◆ **EXERCISE DESCRIPTION**
Repeat, word for word and with nothing added, each line from the one containing "The width and height of the screenshot is (837, 390)." to the final line of the data, keeping both ends. Pictures are not part of the copy.

◆ **DATA EXTRACTS**

________________________

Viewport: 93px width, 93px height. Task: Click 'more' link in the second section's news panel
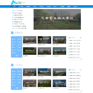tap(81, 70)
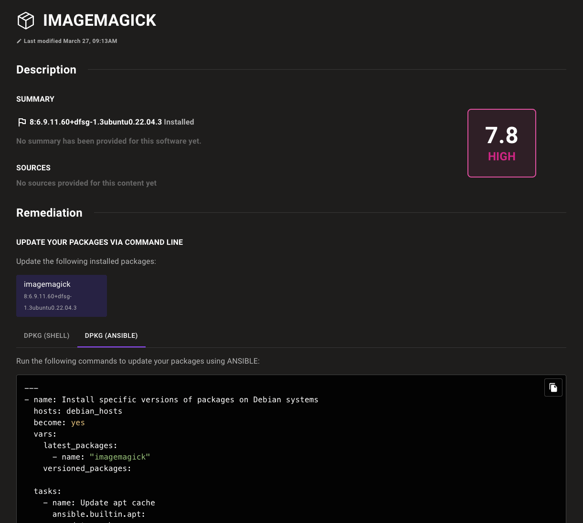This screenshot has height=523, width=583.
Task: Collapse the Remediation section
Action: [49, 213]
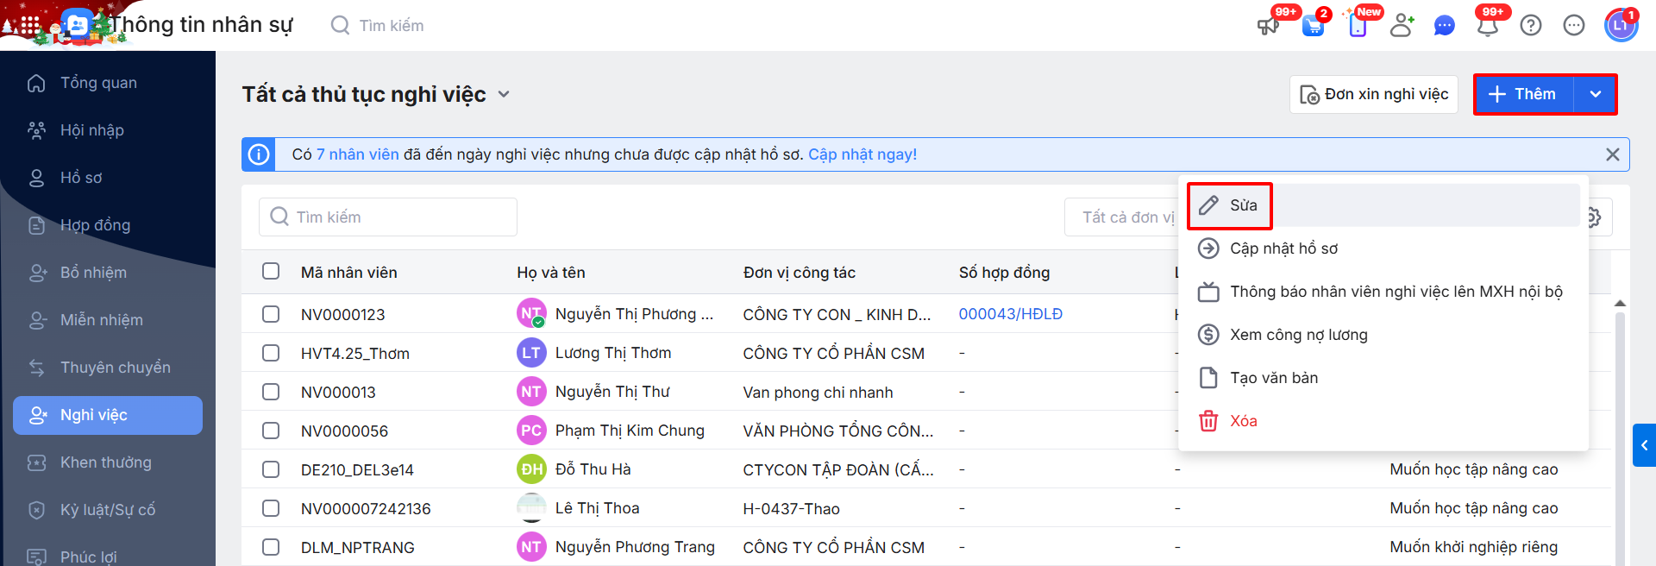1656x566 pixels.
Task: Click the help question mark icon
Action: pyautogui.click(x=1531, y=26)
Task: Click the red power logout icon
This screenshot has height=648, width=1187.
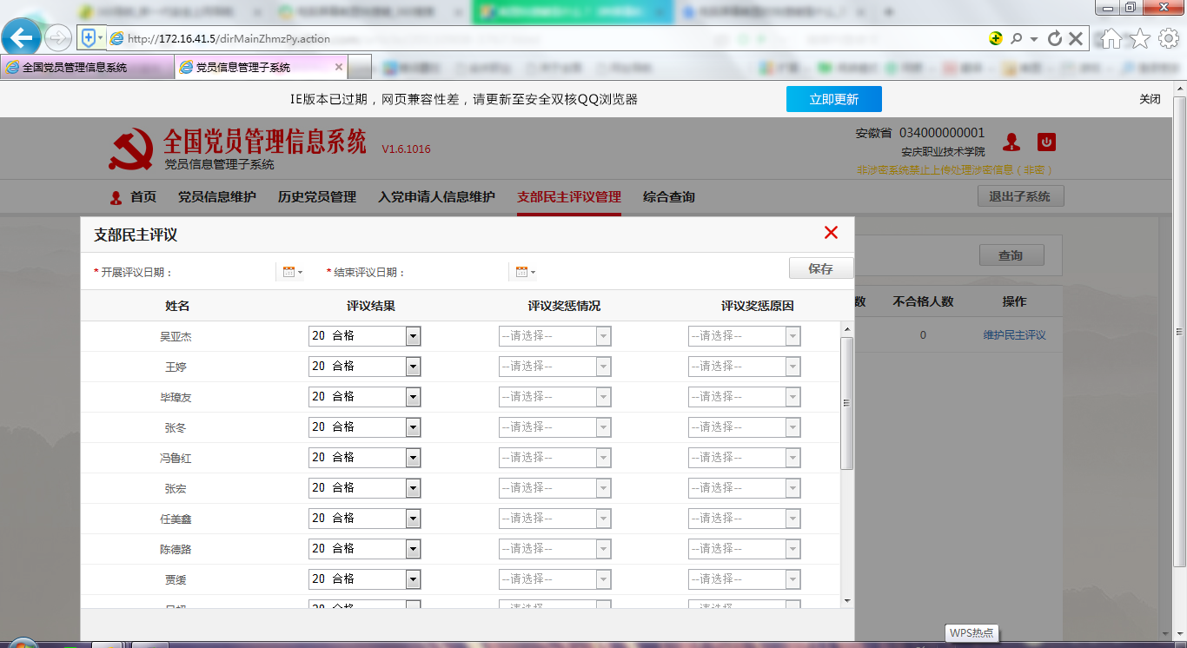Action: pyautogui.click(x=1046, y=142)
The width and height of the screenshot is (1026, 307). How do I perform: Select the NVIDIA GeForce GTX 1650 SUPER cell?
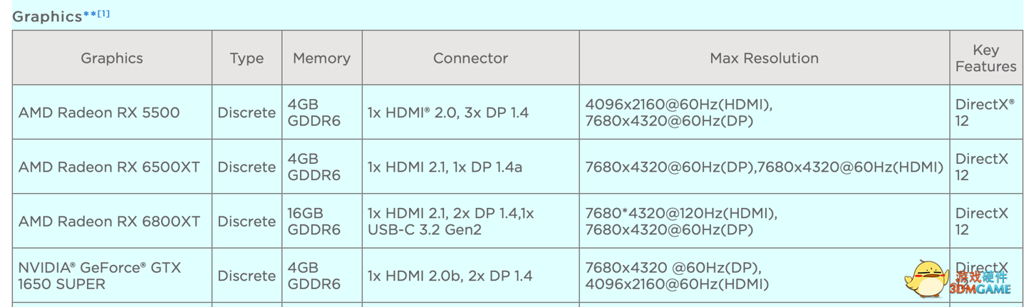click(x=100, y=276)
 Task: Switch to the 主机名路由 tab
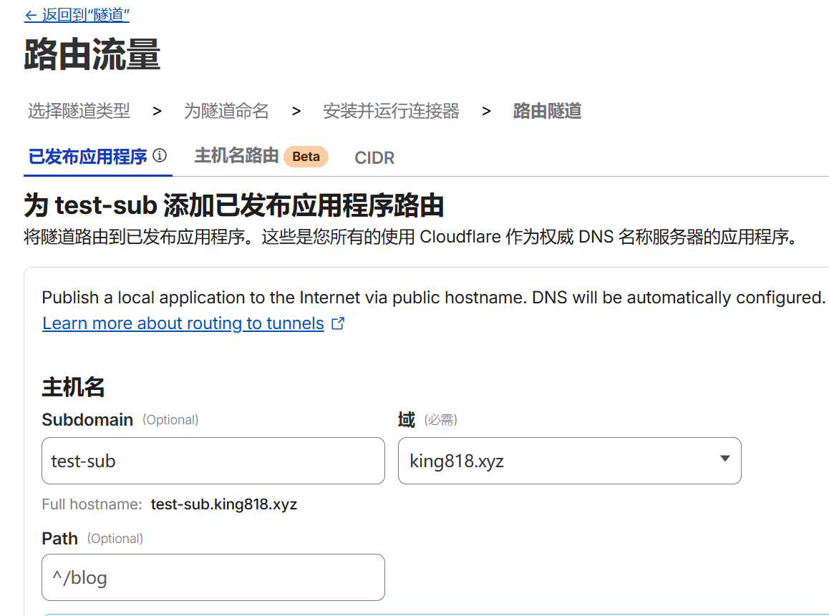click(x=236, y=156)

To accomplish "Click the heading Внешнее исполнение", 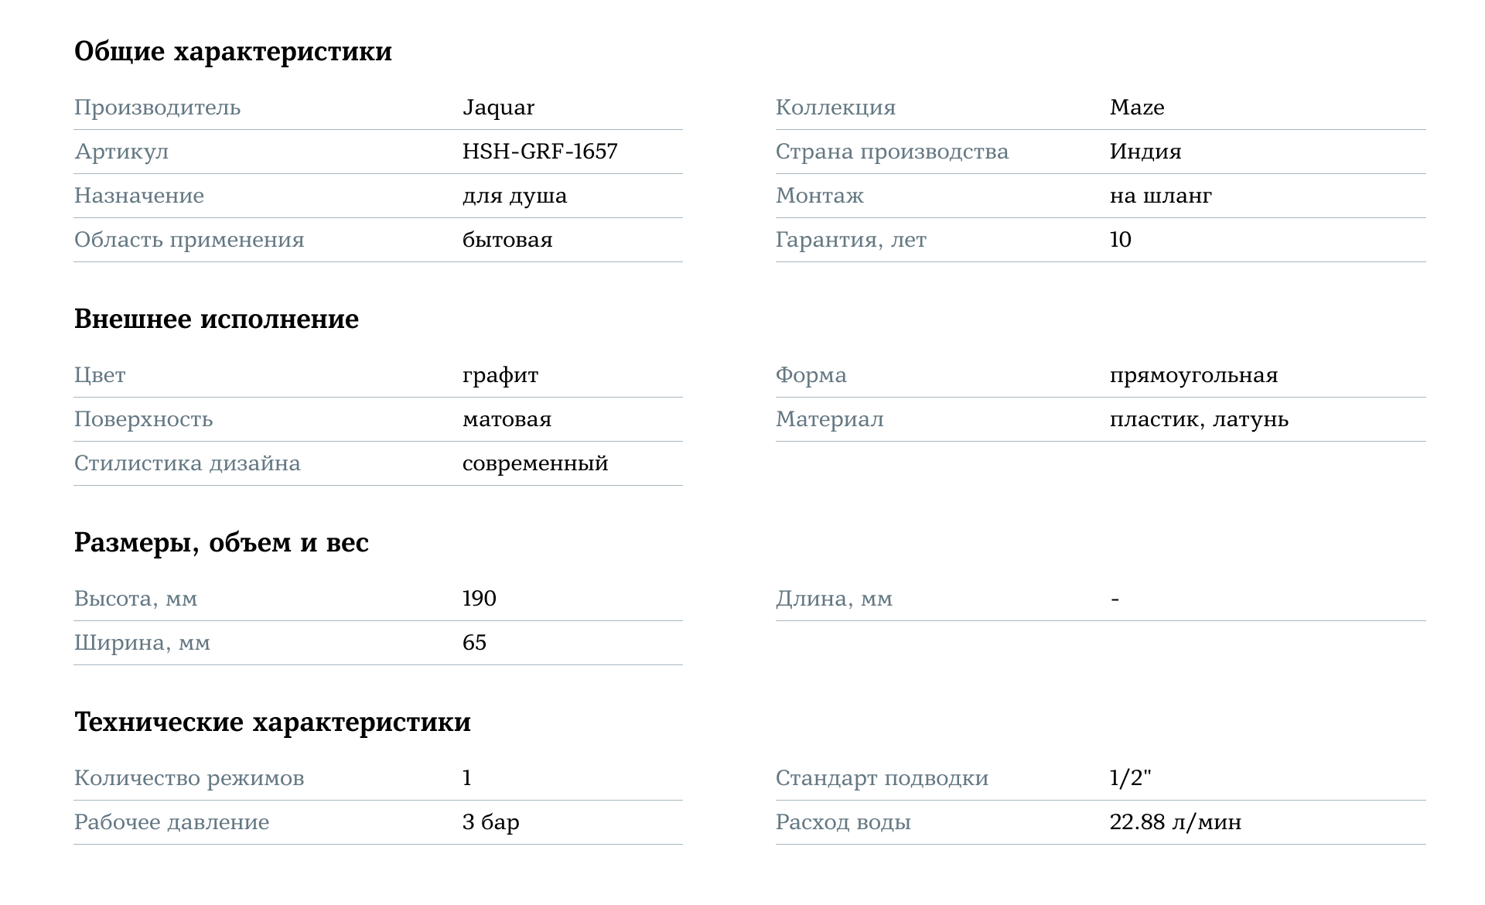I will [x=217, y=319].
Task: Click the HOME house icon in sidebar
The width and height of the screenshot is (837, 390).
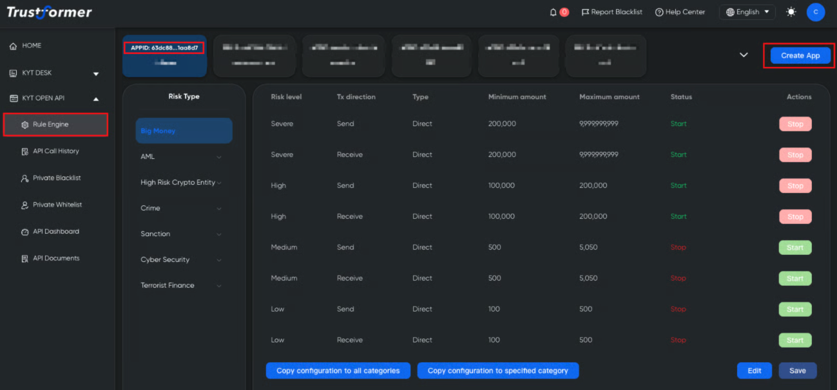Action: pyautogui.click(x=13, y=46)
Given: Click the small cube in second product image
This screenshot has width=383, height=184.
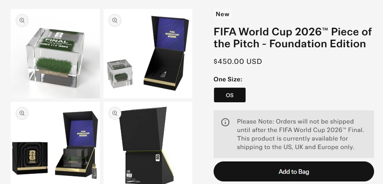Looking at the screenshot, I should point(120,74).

________________________

◆ **REPLY**
The width and height of the screenshot is (837, 390).
Action: pyautogui.click(x=13, y=46)
Given: Click the small cube in second product image
This screenshot has width=383, height=184.
Looking at the screenshot, I should point(120,74).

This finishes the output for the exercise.